Begin Document excerpt

- Voorhies c. 1900
- Born: June 6, 1869 Michigan, U.S.
- Died: October 27, 1960 (aged 91) Grants Pass, Oregon, U.S.
- Occupation: Newspaper publisher

= Amos E. Voorhies =

American newspaper publisher (1869–1960)

Amos Earle Voorhies (June 6, 1869 – October 27, 1960) was an American newspaper publisher. Voorhies was born in Michigan and moved to Oregon in 1891 looking for work in the newspaper industry. He settled in Grants Pass, Oregon, in 1895, where he acquired the Rogue River Courier (later the Grants Pass Daily Courier), which he grew into an established daily newspaper.

End Document excerpt
Begin Supplied data

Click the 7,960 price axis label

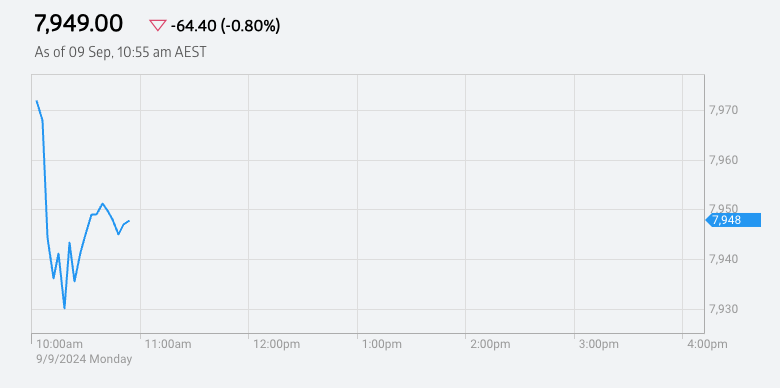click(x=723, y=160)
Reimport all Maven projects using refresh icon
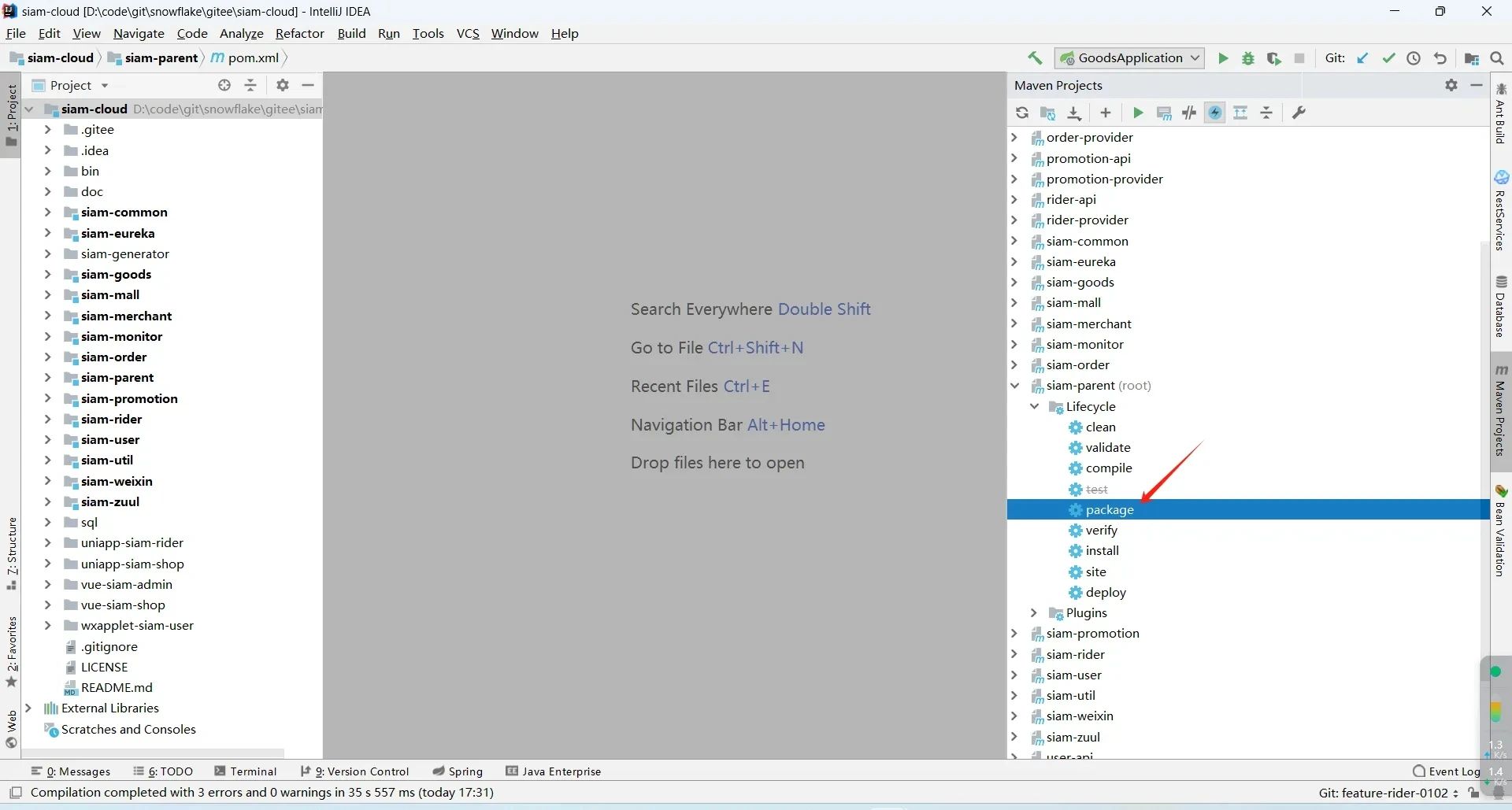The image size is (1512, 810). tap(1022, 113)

End Supplied data

■ List of tasks ■
a: Please transcribe the part of the Voorhies biography starting with "- Died: October" and going on through "newspaper publisher (1869–1960)", word for word.
b: Carry the Voorhies biography forward from its final sentence.

■ Outputs by task ■
a:
- Died: October 27, 1960 (aged 91) Grants Pass, Oregon, U.S.
- Occupation: Newspaper publisher

= Amos E. Voorhies =

American newspaper publisher (1869–1960)

b:
== Biography ==
Amos Earle Voorhies was born near Greenville, Michigan, on June 6, 1869. As a young man, he worked as a grocery store clerk and later as an unpaid apprentice at the Greenville Independent. Voorhies moved to Oregon in 1891 looking for work in the newspaper industry. He found work at a number of printing offices in Portland, including a job at the Portland Sun before that periodical went out of business.

Voorhies moved to Grants Pass, Oregon, in 1895, where he assumed a job at the Oregon Observer. In 1897, Voorhies and C. S. Prince purchased the Rogue River Courier, a struggling weekly newspaper in Grants Pass. Voorhies became the sole owner of the paper after Prince pulled out of the partnership in 1899.

Voorhies was the sole publisher of the Courier from 1899 to 1947. The paper grew under his leadership, becoming a daily in 1910. The paper was renamed the Grants Pass Daily Courier in 1919. In later life Voorhies also became involved in radio, helping to establish the station KUIN (now KAGI).

Voorhies died in Grants Pass on October 27, 1960.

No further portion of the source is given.